For each line below that holds "agent", return the line as it stands.

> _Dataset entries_
========================================================================

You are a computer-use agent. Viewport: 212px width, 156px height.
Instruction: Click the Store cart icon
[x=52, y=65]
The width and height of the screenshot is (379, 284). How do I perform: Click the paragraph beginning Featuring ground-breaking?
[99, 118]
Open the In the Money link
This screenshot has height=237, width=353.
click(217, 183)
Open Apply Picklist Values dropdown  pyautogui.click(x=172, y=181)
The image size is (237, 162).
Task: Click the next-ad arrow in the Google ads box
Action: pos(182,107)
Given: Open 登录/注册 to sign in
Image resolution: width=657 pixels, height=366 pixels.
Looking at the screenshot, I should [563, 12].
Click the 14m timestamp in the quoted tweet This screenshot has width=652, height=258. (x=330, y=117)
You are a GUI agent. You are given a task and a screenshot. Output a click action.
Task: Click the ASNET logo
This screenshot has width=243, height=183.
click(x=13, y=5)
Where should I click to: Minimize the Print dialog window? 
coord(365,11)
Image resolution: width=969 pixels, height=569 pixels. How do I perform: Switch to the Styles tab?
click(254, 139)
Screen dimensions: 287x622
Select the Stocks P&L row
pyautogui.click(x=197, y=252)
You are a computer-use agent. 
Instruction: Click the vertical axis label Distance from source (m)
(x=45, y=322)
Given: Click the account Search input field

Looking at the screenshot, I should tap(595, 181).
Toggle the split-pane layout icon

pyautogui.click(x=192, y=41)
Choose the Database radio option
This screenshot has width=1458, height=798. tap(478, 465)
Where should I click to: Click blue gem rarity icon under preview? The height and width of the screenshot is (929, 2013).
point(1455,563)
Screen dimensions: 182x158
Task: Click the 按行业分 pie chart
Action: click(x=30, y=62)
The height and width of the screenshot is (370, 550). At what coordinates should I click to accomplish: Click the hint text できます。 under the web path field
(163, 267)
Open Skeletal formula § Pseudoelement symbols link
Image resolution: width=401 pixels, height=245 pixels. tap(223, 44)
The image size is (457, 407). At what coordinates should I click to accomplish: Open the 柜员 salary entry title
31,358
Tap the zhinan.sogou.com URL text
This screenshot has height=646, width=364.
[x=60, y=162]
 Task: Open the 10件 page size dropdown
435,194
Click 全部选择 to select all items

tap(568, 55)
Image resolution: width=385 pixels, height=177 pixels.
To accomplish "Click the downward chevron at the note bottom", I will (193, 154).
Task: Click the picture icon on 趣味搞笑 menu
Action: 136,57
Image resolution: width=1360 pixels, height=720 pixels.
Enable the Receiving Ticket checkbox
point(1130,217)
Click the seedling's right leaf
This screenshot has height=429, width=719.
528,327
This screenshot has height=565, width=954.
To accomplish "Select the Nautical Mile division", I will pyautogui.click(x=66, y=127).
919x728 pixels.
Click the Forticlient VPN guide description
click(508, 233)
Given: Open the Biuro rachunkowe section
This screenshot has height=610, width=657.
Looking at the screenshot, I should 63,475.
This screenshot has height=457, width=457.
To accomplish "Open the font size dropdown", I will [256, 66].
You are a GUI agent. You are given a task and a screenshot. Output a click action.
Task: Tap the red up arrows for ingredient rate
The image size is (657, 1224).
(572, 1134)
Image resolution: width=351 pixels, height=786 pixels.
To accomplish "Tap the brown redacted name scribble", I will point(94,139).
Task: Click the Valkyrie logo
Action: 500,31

========================================================================

> _Task solution_
You are a computer-use agent. Viewport: 212px width, 156px height.
You are a GUI agent. You are given a task and a screenshot. Output a click action.
You are a computer-use agent. 
You are a GUI agent. You are given a task and a screenshot. Output a click action.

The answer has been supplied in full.